The Oracle
- Cover of Issue #1, August 1982
- Editor: Christopher Bigelow
- Publisher: Horizon International
- First issue: July 1982
- Final issue Number: 1983 24

= The Oracle (magazine) =

Defunct RPG magazine (1982–1983)

The Oracle, subtitled "Magazine of Fantasy Gaming", was a magazine published by Horizon International, Inc. that focused on fantasy role-playing games such as Dungeons & Dragons.

==Contents==
The Oracle was a digest-sized semi-professional magazine that focused on fantasy role-playing games. Before publication, it advertised that it would include fiction, art, new game variants, dungeon adventures, new monsters and magic items, and campaign expansion ideas.. Five issues of the magazine were published between July 1982 and Fall 1983.

==History and profile==
Christopher Bigelow, a Mormon teenager in Salt Lake, Utah, was entranced by fantasy role-playing games, and founded Horizon International in order to publish his own fanzine. The result was The Oracle, which was first published in July 1982.

Despite good critical reception, Bigelow lacked marketing acumen and the magazine failed to find an audience, ceasing publication in the fall of 1983 after five issues. Ian L. Straus noted, "It had impressive graphics and artwork and competent editing, which made it superior to most amateur 'zines. Much of the artwork consisted of excellent reproduction of photographs.
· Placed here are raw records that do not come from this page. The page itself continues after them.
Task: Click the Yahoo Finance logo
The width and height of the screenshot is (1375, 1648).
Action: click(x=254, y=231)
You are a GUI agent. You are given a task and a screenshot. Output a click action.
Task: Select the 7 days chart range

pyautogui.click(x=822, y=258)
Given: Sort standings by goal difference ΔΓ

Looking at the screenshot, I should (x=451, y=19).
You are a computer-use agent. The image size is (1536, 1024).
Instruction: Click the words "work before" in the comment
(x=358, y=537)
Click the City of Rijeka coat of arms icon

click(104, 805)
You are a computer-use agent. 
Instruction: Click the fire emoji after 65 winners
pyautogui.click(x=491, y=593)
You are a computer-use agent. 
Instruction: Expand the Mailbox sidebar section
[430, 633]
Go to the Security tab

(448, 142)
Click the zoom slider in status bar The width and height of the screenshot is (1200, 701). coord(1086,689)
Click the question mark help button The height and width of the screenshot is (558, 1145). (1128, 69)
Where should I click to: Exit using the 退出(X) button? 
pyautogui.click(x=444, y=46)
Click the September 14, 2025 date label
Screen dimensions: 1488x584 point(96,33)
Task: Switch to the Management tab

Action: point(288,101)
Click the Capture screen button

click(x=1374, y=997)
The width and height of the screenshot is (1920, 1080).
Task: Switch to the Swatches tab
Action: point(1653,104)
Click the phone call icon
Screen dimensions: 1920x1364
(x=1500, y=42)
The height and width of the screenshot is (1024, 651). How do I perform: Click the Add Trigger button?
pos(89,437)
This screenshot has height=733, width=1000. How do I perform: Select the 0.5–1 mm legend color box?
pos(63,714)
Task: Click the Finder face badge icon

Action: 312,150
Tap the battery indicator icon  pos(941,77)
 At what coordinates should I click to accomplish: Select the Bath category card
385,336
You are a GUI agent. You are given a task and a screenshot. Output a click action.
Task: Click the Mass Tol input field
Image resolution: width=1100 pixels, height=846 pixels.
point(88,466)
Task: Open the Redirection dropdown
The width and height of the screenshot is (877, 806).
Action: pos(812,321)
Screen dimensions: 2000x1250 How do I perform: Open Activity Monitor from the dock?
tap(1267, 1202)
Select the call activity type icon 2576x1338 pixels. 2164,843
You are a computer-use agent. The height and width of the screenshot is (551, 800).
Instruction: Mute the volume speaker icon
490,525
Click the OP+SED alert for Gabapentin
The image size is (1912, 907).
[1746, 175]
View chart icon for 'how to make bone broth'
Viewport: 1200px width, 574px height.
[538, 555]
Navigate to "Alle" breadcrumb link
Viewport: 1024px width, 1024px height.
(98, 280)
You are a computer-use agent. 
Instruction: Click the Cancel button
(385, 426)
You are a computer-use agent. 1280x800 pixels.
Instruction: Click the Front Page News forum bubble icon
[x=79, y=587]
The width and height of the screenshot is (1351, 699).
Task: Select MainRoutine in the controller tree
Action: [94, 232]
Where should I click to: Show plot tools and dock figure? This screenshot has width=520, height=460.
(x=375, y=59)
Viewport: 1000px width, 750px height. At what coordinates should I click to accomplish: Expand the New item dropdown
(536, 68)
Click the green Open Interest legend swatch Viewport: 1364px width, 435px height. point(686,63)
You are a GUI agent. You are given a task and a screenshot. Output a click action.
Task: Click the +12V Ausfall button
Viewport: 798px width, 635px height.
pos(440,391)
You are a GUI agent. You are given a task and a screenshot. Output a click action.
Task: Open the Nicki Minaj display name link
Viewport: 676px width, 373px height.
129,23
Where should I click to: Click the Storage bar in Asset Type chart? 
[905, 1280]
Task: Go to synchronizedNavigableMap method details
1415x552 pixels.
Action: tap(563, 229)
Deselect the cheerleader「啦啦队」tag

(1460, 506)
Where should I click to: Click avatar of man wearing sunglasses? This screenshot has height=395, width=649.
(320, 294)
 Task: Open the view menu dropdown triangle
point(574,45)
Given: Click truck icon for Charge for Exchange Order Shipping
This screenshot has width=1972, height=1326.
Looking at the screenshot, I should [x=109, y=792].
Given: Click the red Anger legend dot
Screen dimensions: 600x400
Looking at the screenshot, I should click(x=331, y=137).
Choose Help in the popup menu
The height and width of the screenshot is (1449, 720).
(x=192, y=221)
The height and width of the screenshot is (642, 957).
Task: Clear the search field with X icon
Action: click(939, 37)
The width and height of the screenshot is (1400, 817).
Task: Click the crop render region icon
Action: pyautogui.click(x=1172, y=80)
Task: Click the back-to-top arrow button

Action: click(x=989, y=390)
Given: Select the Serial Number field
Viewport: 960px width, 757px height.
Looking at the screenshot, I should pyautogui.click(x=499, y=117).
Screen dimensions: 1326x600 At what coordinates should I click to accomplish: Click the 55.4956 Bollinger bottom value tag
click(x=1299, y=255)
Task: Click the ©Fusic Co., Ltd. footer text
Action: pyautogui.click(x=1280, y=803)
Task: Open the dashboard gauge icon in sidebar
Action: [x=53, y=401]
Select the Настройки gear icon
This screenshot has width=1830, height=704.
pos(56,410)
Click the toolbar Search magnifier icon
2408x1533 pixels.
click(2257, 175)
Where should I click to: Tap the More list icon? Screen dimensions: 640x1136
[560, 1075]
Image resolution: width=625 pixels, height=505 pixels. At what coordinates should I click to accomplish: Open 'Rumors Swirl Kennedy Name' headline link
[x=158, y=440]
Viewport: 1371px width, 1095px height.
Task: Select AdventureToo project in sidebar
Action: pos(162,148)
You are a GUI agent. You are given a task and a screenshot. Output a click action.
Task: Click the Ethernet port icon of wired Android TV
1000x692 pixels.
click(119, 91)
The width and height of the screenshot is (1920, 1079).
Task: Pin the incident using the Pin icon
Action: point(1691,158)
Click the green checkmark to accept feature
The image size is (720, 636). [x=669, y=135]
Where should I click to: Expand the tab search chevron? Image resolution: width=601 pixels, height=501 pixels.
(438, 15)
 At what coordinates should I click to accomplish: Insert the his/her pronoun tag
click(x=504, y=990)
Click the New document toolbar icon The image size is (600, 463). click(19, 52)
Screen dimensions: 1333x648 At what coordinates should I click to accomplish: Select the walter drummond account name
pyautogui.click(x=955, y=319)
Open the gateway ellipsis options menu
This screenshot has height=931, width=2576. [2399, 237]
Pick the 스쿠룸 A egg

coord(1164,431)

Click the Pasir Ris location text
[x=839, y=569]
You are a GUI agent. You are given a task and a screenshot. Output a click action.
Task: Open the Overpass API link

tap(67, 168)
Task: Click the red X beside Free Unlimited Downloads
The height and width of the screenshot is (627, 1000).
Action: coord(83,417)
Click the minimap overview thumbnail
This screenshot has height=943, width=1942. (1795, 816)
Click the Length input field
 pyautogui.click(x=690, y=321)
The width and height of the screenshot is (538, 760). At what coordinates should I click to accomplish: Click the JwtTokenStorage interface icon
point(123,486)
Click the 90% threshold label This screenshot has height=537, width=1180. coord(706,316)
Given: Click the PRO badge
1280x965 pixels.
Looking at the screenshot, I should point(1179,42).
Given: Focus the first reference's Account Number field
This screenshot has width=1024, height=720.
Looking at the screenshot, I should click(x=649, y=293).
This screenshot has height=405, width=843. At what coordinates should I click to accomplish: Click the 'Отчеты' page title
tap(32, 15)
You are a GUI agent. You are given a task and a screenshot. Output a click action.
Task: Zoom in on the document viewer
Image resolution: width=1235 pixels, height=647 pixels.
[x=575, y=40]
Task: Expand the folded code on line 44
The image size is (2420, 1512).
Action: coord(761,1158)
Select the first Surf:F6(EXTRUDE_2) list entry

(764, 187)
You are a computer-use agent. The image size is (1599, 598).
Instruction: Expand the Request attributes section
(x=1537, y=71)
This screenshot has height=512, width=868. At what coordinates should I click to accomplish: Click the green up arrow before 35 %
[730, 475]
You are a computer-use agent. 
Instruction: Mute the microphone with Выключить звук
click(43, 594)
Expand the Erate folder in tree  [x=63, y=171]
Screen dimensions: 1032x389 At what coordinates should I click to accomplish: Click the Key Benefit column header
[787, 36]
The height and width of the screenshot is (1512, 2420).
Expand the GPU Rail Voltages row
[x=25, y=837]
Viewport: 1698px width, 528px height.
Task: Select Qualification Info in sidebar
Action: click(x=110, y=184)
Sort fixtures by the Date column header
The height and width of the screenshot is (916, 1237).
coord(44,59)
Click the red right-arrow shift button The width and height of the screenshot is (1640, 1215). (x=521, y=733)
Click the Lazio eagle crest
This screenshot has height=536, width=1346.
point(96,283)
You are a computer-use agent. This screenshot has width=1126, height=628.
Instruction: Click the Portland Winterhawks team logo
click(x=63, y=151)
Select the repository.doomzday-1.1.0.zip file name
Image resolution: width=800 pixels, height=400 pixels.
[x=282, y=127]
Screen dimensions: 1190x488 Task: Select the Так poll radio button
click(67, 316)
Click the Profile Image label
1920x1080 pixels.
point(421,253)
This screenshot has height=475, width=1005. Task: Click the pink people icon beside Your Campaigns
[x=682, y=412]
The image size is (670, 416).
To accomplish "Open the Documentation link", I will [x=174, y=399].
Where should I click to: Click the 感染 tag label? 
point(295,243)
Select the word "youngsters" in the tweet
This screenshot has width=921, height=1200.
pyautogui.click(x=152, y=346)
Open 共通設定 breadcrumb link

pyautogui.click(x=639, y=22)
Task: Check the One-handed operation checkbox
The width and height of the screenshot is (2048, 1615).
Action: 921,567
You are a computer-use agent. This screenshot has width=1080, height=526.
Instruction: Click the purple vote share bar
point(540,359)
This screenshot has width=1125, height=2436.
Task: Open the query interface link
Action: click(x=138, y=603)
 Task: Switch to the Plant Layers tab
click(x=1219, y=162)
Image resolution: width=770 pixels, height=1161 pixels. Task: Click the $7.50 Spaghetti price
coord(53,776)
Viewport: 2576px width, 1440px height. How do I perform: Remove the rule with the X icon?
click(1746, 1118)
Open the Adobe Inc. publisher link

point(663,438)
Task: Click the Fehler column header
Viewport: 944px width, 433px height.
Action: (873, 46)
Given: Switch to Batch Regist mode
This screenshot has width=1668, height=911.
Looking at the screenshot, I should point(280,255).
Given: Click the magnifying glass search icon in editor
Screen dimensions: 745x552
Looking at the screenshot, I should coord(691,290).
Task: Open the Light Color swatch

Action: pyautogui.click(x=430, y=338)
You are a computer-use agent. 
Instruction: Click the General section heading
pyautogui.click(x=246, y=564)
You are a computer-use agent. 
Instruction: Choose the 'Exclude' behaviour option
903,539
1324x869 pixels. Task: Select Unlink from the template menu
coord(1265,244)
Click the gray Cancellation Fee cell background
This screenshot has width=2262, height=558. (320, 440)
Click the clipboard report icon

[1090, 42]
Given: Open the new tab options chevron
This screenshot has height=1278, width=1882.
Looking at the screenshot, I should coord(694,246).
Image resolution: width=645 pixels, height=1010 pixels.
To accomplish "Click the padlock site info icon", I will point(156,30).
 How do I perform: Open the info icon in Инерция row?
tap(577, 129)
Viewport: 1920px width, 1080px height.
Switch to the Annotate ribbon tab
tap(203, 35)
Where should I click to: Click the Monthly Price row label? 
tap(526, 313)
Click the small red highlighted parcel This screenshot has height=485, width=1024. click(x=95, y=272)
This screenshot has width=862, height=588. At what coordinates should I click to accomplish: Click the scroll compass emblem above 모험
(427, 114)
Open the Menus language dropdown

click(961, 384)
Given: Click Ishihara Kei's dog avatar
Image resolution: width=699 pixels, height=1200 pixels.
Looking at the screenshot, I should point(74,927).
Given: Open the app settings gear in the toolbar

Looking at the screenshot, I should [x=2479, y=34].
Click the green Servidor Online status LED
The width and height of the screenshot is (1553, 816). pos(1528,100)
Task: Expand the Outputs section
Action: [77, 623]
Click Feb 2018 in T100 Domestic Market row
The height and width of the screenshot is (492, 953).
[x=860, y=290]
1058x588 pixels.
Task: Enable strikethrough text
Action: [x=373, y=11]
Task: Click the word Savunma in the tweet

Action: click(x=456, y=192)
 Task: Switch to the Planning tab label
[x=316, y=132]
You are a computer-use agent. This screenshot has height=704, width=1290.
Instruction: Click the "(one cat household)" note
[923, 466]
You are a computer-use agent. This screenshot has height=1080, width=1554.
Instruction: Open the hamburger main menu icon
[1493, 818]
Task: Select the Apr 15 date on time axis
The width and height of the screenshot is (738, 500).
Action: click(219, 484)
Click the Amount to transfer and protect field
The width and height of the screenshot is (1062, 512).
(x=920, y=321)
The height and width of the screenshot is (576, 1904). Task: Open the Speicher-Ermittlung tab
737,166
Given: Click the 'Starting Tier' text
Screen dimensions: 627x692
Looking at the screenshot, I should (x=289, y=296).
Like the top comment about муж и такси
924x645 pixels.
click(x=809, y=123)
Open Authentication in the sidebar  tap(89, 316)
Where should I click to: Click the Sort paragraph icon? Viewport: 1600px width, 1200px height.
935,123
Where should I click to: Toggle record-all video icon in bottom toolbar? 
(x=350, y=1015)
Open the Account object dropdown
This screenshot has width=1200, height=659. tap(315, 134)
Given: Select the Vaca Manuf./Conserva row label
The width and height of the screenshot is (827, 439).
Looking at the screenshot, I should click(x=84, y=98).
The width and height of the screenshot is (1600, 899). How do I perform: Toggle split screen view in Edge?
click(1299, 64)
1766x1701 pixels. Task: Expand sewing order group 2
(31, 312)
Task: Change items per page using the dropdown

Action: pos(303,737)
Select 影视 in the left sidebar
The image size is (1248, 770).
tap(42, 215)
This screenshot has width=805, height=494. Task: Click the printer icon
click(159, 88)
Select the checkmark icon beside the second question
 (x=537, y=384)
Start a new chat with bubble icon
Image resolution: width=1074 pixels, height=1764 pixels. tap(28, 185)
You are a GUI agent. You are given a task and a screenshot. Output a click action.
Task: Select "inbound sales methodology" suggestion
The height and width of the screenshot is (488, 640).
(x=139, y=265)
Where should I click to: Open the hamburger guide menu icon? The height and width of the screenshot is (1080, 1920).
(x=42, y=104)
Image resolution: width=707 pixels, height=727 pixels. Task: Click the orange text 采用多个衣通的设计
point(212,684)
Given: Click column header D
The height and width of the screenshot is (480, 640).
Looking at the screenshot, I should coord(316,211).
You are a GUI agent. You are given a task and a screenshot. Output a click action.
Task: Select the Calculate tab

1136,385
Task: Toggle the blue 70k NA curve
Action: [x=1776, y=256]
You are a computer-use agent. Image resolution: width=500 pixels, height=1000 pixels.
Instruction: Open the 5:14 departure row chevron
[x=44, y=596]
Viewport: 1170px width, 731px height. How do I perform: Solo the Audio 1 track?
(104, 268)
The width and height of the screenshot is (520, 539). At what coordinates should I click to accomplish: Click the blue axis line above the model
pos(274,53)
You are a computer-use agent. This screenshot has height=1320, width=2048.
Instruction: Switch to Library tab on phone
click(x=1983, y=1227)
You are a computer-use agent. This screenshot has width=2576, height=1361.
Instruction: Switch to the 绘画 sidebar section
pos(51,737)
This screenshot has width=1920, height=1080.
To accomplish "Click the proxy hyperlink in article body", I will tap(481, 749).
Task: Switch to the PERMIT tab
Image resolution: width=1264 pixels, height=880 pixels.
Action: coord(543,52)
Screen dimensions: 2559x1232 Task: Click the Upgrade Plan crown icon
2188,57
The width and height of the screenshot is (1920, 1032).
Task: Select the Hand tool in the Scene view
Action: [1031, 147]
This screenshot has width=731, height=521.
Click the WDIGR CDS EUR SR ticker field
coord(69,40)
Some of the content was done by well-known professionals in the hobby [...] To sum it up: bad management and no marketing judgement."

==Reception==
In Issue 21 of Abyss, Dave Nalle reviewed the first two issues of The Oracle and commented, "The content is fairly well balanced, with a tendency to feature a lot of review-type material. Unfortunately, although the reviews in these issues were interesting and they covered a number of areas, most of the non-review material was not particularly inspired." Although Nalle found the quality of writing to be of "unusually high quality", he felt that the magazine "seems to lack direction. It has the potential to do outstanding things, but until editorial policy becomes more resolved, it is hard to make a fair judgement on what Oracle will become." Nalle concluded, "I would certainly recommend looking into Oracle. If it gets settled successfully it could have quite a future."